Task input:
::::::::

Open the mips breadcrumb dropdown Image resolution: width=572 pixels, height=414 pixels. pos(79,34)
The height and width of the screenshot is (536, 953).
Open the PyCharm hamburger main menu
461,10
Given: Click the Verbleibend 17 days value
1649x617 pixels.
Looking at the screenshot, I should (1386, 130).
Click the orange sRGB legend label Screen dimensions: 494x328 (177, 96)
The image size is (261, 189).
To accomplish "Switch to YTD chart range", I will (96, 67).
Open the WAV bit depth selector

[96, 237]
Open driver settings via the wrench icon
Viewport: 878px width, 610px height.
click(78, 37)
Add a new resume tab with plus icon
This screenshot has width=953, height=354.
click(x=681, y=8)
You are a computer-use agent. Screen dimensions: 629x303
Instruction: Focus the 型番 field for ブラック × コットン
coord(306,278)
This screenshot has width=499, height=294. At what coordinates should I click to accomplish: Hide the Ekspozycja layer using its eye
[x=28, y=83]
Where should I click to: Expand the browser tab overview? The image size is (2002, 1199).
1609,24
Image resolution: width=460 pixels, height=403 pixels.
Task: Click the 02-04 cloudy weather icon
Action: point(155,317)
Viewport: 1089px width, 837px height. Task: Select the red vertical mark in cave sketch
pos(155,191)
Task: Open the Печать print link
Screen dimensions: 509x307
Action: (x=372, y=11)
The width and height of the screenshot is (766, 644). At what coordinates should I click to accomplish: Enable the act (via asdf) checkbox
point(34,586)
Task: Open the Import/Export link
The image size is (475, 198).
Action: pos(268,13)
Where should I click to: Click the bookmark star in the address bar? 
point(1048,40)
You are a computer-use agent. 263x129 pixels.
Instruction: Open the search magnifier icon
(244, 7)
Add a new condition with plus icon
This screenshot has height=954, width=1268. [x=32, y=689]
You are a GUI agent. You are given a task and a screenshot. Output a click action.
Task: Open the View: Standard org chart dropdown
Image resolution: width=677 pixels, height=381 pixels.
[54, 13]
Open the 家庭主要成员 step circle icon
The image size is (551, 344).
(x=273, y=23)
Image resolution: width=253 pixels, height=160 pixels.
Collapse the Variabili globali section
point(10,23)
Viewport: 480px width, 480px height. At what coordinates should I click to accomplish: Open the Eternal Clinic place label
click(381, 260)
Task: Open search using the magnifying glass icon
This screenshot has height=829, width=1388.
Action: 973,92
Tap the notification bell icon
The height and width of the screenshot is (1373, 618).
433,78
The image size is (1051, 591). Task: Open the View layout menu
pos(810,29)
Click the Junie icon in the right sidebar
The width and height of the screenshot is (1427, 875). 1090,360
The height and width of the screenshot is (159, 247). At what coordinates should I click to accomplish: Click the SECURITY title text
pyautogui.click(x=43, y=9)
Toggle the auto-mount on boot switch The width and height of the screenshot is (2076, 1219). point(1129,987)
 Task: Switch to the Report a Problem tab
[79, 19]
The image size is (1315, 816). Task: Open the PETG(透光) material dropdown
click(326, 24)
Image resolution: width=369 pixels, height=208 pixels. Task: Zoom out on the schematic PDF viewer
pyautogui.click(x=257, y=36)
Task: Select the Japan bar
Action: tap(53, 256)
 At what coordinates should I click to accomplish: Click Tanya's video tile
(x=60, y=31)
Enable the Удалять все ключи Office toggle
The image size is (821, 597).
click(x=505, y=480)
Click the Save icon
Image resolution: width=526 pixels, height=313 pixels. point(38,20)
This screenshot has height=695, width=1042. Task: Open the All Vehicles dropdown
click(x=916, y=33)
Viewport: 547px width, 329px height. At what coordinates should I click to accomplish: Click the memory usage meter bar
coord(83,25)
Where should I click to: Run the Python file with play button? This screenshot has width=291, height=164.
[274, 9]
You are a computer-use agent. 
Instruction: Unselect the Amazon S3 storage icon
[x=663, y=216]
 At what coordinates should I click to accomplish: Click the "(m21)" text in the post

::::::::

Work required: Copy out each line of the material above that holds the word "computer".

Response to this exercise:
You are a computer-use agent. Screen dimensions: 629x303
You are a computer-use agent. 263x129 pixels.
You are a computer-use agent. 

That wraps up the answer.